As the ferry began to follow the south coast of Bressay I went outside with the camera poised ready to see the lighthouse. I’m quite fond of this one having enjoyed spending time inside it last year. It’s a lovely little tower. It slowly came into view after some frankly astonishing coastal scenery. While everyone else was busy taking pictures of the Lifeboat running very close alongside us, I had my camera trained on the lighthouse. There were a few opportunities to get pictures of both the lighthouse and Lifeboat at the same time, which was nice, but the highlight was being able to see the lighthouse from this angle. As we turned the corner the natural arch very close to the tower came into view. It’s such an impressive section of the coast. It’s a shame the tower no longer contains an operational light as we may well have been able to see it from our accommodation, which looks down over Lerwick. The boat trip around Bressay was a fairly last minute addition to our schedule, but I’m pleased we did it. I’m just kicking myself a bit for not thinking of Rova Head sooner.
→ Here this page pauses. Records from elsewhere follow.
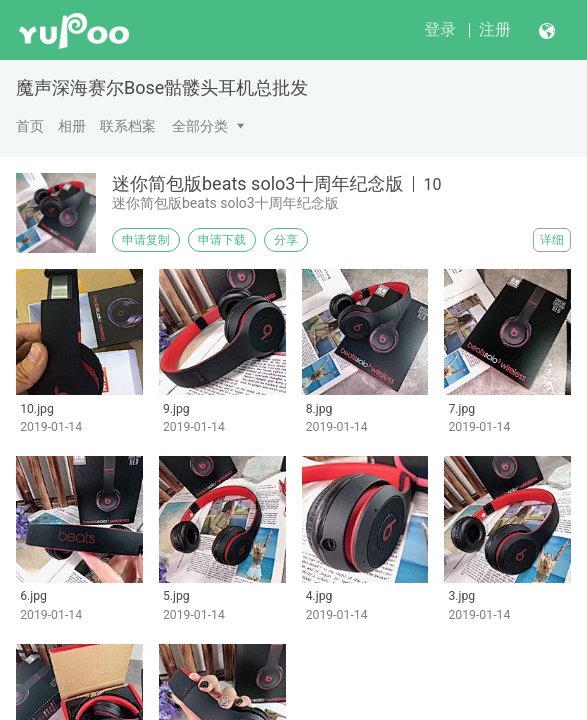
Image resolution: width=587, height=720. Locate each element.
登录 (440, 29)
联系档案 (128, 126)
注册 (495, 29)
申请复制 (146, 240)
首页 (30, 126)
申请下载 (222, 240)
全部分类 (200, 126)
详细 (552, 240)
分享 (286, 240)
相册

So, a positive start to the trip and let’s hope it continues in that way. We have already begun discussing back up plans to get to some of the smaller lighthouses on the mainland if boat trips aren’t running. Being on holiday with my parents, who have been looking forward to seeing the kids for months, we are lucky to be able to have a little bit of free time to go off and enjoy walks and trips that we couldn’t do very easily at all with the kids.